Rudolf Schlichter was born in Calw on 6 December 1890. He began an apprenticeship as an enamel painter in Pforzheim in 1904 and then attended the Kunstgewerbeschule in Stuttgart from 1907 to 1910. He continued his studies at the Kunstakademie in Karlsruhe until 1916. He was drafted into the army, but released again after entering into a hunger strike and returned to Karlsruhe. Schlichter moved to Berlin in 1919 and joined the revolutionary "Novembergruppe". Then he associated himself with the Dadaists and later joined the Communist party. He left the "Novembergruppe" in 1920 and became the secretary of the Communist artist association "Rote Gruppe" in 1924.
Schlichter was soon considered one of the most important members of the "Neue Sachlichkeit"; Bert Brecht, Alfred Döblin, Oskar Maria Graf, Erich Kästner and Egon Erwin Kisch were among his friends. He made his living during this period with drawings and illustrations for various publishers. Schlichter abandoned the workers' movement at the end of the 1920s and associated with conservative intellectuals such as Ernst Jünger and re-joined the Catholic church.
At the end of his Dada-period Schlichter became a representative of the veristic wing of the "Neue Sachlichkeit". Art became his weapon in the political fight against the upper classes and militarism. His favoured sujets were depictions of the city, street scenes, the sub-culture of the intellectual bohème and the underworld, portraits and erotic scenes.
At the beginning of the 1930s Schlichter wrote his autobiography in two volumes: "Das widerspänstige Fleisch" and "Tönerne Flüsse".
A regime-critical drawing which Schlichter made for the Catholic youth magazine "Junge Front" led to his expulsion from the "Reichskammer der Bildenden Künste" in 1934, other works were confiscated and shown at the exhibition "Entartete Kunst".
In 1939 the artist moved to Munich contacted a circle of catholics around the magazine "Hochland" during the following years. This circle also included the publisher C. Muth, Theodor Hacker and Hans Scholl. In 1942 some of Schlichter's works burned in the destruction of his studio through bombs.
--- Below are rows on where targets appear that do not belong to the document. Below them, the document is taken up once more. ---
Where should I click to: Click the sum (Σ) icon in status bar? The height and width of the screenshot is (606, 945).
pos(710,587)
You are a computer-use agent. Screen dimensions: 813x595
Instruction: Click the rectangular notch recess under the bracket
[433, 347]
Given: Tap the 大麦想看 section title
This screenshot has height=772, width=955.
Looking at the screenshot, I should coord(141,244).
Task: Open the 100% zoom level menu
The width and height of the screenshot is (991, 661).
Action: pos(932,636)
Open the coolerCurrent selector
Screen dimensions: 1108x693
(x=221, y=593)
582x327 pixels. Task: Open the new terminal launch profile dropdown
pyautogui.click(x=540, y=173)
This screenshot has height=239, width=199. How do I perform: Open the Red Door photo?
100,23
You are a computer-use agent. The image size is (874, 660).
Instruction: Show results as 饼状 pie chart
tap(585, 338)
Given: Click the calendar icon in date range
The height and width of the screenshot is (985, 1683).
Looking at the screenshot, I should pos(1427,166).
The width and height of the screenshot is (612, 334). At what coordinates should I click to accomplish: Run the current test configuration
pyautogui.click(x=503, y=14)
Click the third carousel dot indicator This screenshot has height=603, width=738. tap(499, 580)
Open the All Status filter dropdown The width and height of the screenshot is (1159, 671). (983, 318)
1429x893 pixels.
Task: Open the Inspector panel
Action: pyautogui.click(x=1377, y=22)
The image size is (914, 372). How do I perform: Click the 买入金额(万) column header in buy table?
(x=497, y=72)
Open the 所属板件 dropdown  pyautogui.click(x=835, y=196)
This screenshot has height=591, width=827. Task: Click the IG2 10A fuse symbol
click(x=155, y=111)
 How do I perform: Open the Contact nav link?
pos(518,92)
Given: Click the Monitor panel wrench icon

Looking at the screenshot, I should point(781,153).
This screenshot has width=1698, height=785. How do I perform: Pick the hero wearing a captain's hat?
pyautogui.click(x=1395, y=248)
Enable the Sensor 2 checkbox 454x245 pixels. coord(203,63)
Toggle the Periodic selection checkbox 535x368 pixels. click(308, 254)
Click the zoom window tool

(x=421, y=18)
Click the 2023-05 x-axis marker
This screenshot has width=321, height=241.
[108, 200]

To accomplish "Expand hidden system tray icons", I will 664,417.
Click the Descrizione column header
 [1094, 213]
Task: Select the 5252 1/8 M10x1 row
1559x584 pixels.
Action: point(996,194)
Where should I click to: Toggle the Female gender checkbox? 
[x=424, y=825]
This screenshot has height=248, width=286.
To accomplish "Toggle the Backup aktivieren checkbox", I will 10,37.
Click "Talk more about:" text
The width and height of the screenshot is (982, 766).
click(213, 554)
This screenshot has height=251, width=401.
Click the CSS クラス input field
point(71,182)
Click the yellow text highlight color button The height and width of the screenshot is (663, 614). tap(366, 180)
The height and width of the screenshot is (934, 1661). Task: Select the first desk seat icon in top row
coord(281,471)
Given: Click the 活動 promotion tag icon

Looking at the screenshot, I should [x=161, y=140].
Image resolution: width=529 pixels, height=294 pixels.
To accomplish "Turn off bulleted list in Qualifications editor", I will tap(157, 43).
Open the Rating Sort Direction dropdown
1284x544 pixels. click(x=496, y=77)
One year after the war in 1946, Schlichter participated in the "1. Deutsche Kunstausstellung" in Dresden, in which he came to the fore with his surrealistic late works. He explained his turn to Surrealism in his text "Das Abenteuer der Kunst", which was published by the Rowohlt Verlag in 1949.
After a short illness Rudolf Schlichter died in Munich on 3 May 1955.